Prompt
First find the line with "Sale (214, 83)" in the entries below, then set down exactly every line through the line with "Contact us (181, 1934)", that line included.

Data to process

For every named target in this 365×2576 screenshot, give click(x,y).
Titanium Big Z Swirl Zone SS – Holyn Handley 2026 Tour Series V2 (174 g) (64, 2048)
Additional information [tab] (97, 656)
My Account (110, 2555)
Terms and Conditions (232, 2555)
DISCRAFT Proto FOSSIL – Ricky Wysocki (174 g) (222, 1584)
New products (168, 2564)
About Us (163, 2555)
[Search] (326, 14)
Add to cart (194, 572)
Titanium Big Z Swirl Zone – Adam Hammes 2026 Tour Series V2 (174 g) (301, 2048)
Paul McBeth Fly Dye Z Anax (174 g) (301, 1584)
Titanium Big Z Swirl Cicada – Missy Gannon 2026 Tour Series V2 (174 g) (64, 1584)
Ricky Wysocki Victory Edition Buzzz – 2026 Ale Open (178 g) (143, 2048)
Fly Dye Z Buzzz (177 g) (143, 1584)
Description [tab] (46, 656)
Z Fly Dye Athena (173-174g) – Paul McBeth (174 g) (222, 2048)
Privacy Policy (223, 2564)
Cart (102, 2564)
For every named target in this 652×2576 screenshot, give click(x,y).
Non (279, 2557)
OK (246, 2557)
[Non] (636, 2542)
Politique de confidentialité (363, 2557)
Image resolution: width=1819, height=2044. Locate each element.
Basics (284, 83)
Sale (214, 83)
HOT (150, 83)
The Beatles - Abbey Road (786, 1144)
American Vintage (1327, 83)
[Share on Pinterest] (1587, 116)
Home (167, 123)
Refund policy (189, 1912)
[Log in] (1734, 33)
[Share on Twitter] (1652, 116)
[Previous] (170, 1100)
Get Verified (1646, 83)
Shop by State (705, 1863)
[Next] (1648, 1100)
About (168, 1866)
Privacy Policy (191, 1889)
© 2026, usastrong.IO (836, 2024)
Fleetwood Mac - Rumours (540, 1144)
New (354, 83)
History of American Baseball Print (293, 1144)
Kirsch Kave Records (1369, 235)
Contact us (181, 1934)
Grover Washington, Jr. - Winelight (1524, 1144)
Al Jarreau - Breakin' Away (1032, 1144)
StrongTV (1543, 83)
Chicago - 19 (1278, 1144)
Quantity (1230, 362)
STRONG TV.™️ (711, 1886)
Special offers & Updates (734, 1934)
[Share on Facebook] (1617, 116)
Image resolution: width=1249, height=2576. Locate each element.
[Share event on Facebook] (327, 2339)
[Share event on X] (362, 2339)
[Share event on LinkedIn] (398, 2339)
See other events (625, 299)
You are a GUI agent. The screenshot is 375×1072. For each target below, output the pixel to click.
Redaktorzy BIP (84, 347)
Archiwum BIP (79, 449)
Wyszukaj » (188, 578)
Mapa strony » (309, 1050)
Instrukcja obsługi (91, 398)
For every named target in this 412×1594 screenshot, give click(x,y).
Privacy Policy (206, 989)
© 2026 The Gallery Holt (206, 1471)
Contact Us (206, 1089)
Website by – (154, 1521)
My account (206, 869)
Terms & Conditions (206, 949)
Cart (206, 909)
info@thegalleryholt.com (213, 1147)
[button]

Response box
Sale (214, 83)
HOT (150, 83)
The Beatles - Abbey Road (786, 1144)
American Vintage (1327, 83)
[Share on Pinterest] (1587, 116)
Home (167, 123)
Refund policy (189, 1912)
[Log in] (1734, 33)
[Share on Twitter] (1652, 116)
[Previous] (170, 1100)
Get Verified (1646, 83)
Shop by State (705, 1863)
[Next] (1648, 1100)
About (168, 1866)
Privacy Policy (191, 1889)
© 2026, usastrong.IO (836, 2024)
Fleetwood Mac - Rumours (540, 1144)
New (354, 83)
History of American Baseball Print (293, 1144)
Kirsch Kave Records (1369, 235)
Contact us (181, 1934)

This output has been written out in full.